## SELECTED TEXT
Being cloud-agnostic should not be an important enough goal that it drives key decisions. If that’s your starting point, you’re severely limiting your ability to fully reap the benefits of cloud. You’re just renting compute. Platforms like Pivotal Cloud Foundry and Red Hat OpenShift tout the ability to run on every major private and public cloud, but doing so—by definition—necessitates an abstraction layer that abstracts away all the differentiating features of each cloud platform. When you abstract away the differentiating features to avoid lock-in, you also abstract away the value. You end up with vendor “lock-out,” which basically means you aren’t leveraging the full value of services. Either the abstraction reduces things to a common interface or it doesn’t. If it does, it’s unclear how it can leverage differentiated provider features and remain cloud-agnostic. If it doesn’t, it’s unclear what the value of it is or how it can be truly multi-cloud.

Not to pick on PCF or Red Hat too much, but as the major cloud providers continue to unbundle their own platforms and rebundle them in a more democratized way, the value proposition of these multi-cloud platforms begins to diminish. In the pre-Kubernetes and containers era—aka the heyday of Platform as a Service (PaaS)—there was a compelling story. Now, with the prevalence of containers, Kubernetes, and especially things like Google’s GKE and GKE On-Prem (and equivalents in other providers), that story is getting harder to tell. Interestingly, the recently announced Knative was built in close partnership with, among others, both Pivotal and Red Hat, which seems to be a play to capture some of the value from enterprise adoption of serverless computing using the momentum of Kubernetes.

But someone needs to run these multi-cloud platforms as a service, and therein lies the rub. That responsibility is usually dumped on an operations or shared-services team who now needs to run it in multiple clouds—and probably subscribe to a services contract with the vendor.

A multi-cloud deployment requires expertise for multiple cloud platforms. A PaaS might abstract that away from developers, but it’s pushed down onto operations staff. And we’re not even getting in to the security and compliance implications of certifying multiple platforms. For some companies who are just now looking to move to the cloud, this will seriously derail things. Once we get past the airy-fairy marketing speak, we really get into the hairy details of what it means to be multi-cloud.

There’s just less room today for running a PaaS that is not managed for you. It’s simply not strategic to any business. I also like to point out that revenues for companies like Pivotal and Red Hat are largely driven by services. These platforms act as a way to drive professional services revenue.

## COLLECTED DATA
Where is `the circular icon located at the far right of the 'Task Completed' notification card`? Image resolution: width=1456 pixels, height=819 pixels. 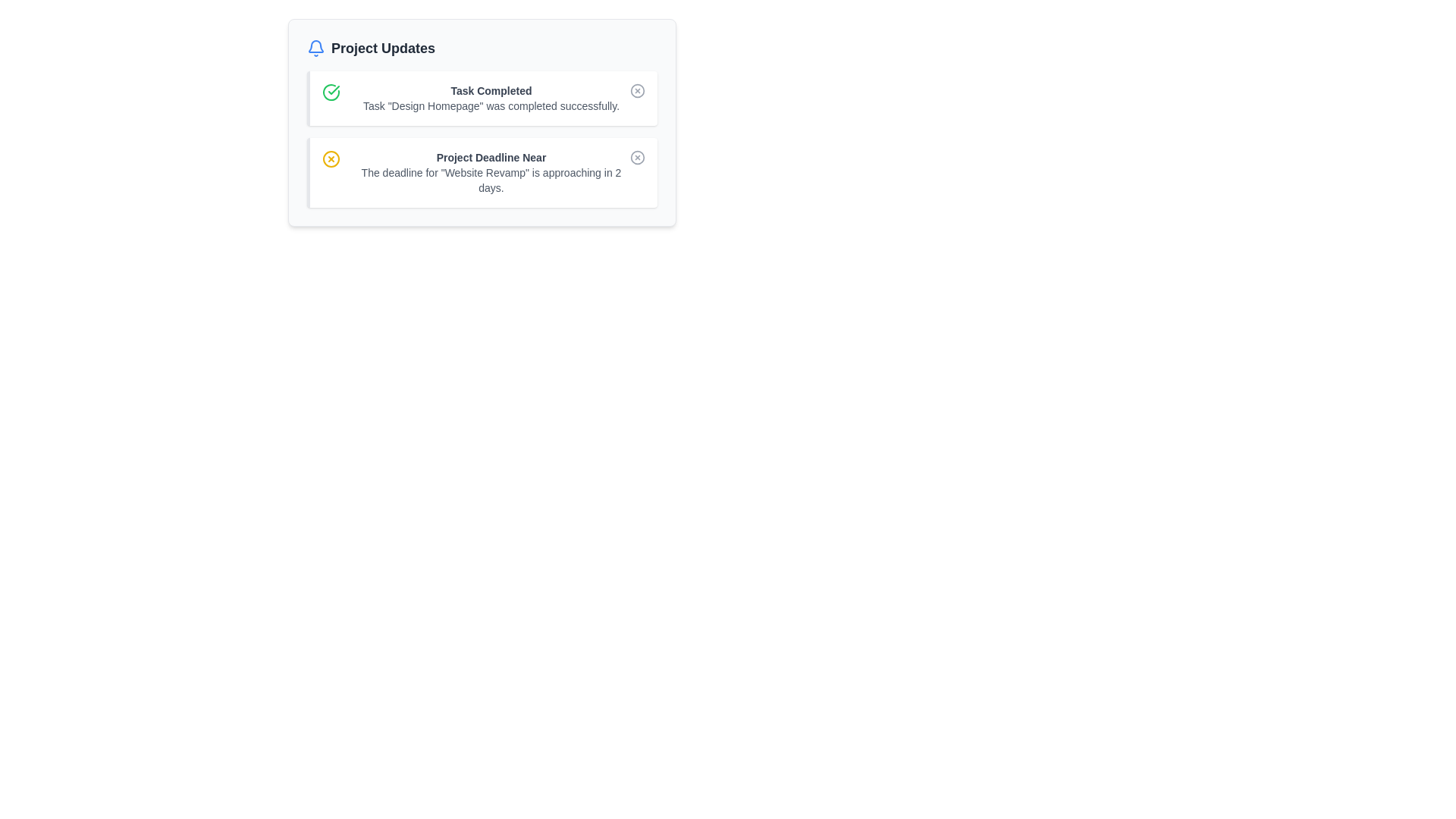 the circular icon located at the far right of the 'Task Completed' notification card is located at coordinates (637, 90).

## TO DO
A – Write out the passage on multi-cloud platforms between "A multi-cloud deployment" and "to be multi-cloud.", inclusive, substituting "platform engineers" for "operations staff".
B – Proceed with the passage on multi-cloud platforms from where it stops.

## EXERCISE ANSWERS
A –
A multi-cloud deployment requires expertise for multiple cloud platforms. A PaaS might abstract that away from developers, but it’s pushed down onto platform engineers. And we’re not even getting in to the security and compliance implications of certifying multiple platforms. For some companies who are just now looking to move to the cloud, this will seriously derail things. Once we get past the airy-fairy marketing speak, we really get into the hairy details of what it means to be multi-cloud.

B –
Generally speaking, the risk posed to businesses by vendor lock-in of non-strategic systems is low. For example, a database stores data. Whether it’s Amazon DynamoDB, Google Cloud Datastore, or Azure Cosmos DB—there might be technical differences like NoSQL, relational, ANSI-compliant SQL, proprietary, and so on—fundamentally, they just put data in and get data out. There may be engineering effort involved in moving between them, but it’s not insurmountable and that cost is often far outweighed by the benefits we get using them. Where vendor lock-in can become a problem is when relying on core strategic systems. These might be systems which perform actual business logic or are otherwise key enablers of a company’s business. As Joel Spolsky says, “If it’s a core business function—do it yourself, no matter what. Pick your core business competencies and goals, and do those in house.”

Pricing

Price competitiveness might be the weakest argument of all for multi-cloud. The reality is, as they commoditize more and more, all providers are in a race to the bottom when it comes to cost. Between providers, you will end up spending more in some areas and less in others. Multi-cloud price arbitrage is not a thing, it’s just something people pretend is a thing. For one, it’s wildly impractical. For another, it fails to account for volume discounts. As I mentioned in my comparison of AWS and GCP, it really comes down more to where you want to invest your resources when picking a cloud provider due to their differing philosophies.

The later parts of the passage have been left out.